**TASK SET**
1. Decide whether each statement agrees with the Gaussian process post, answering yes or no and quoting the deciding words: (a) The simplified model includes a covariate X. (b) The basis function approximation uses 20 basis functions. (c) The modelled GP uses a periodic kernel.
2. Extend the Gaussian process post, picking up right after its last sentence.

Identifiability of Simple Gaussian Process

Hi All,

Context

I have been strugling to fit a simple GP model and have some questions about
identifiability. In my actual use-case, I wish to model a time-varying regression
coefficient as a GP:

y_t \sim N(\mu_t, \sigma)

\mu_t = \beta_t \cdot X_t

\beta_t \sim GP(m,\ K(t,t'))

Model
In the simplified model here, there is no covariate X, i.e. we almost
observe \beta_t directly, with a small amount of noise:

y_t \sim N(\beta_t,\ \sigma)

Here is the true (simulated) \beta (black) and the observation y (blue):

The modelled GP is an exponentiated quadratic, and I am using a Hilbert space / basis function
approximation with 20 basis functions (the results do not seem sensitive to this choice for the ranges I have tried).

**SUPPLIED INFORMATION**
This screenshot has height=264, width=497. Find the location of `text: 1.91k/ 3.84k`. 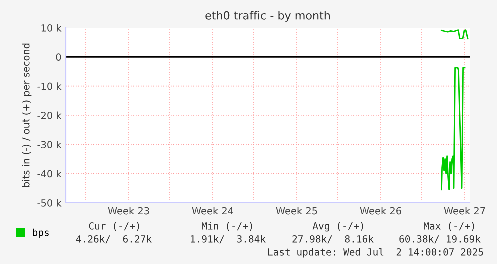

text: 1.91k/ 3.84k is located at coordinates (228, 240).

**TASK ANSWERS**
1.
(a) No: "there is no covariate X"
(b) Yes: "approximation with 20 basis functions"
(c) No: "The modelled GP is an exponentiated quadratic"

2.
My priors for \alpha (gp_alpha) and \rho (gp_rho) are gamma distributed, such that 98% of the prior probability is between 0.005 and 0.8 for \rho, and between 0.05 and 0.8 for \alpha. Here are some realisations from the prior on \beta.

I understand that the posterior is degenerate for values of \rho outside the range of distances observed in the data.

Issues

• Every sample exceeds the default maximum treedepth.
• I needed very strong priors on both \alpha and \rho just to avoid divergences. For example, if my prior on \alpha is slightly relaxed to have 98% probability between 0.05 and 1.0, instead of 0.05 and 0.8, I get divergences.

Here is the pairs plot for gp_alpha - gp_rho:

And here is the pairs plot using the slightly wider prior on \alpha:

Questions

• Is there something obviously wrong with the way I have parameterised the model?
• Does the pairs plot suggest that there is a large range of \alpha-\rho combinations that are consistent with the data?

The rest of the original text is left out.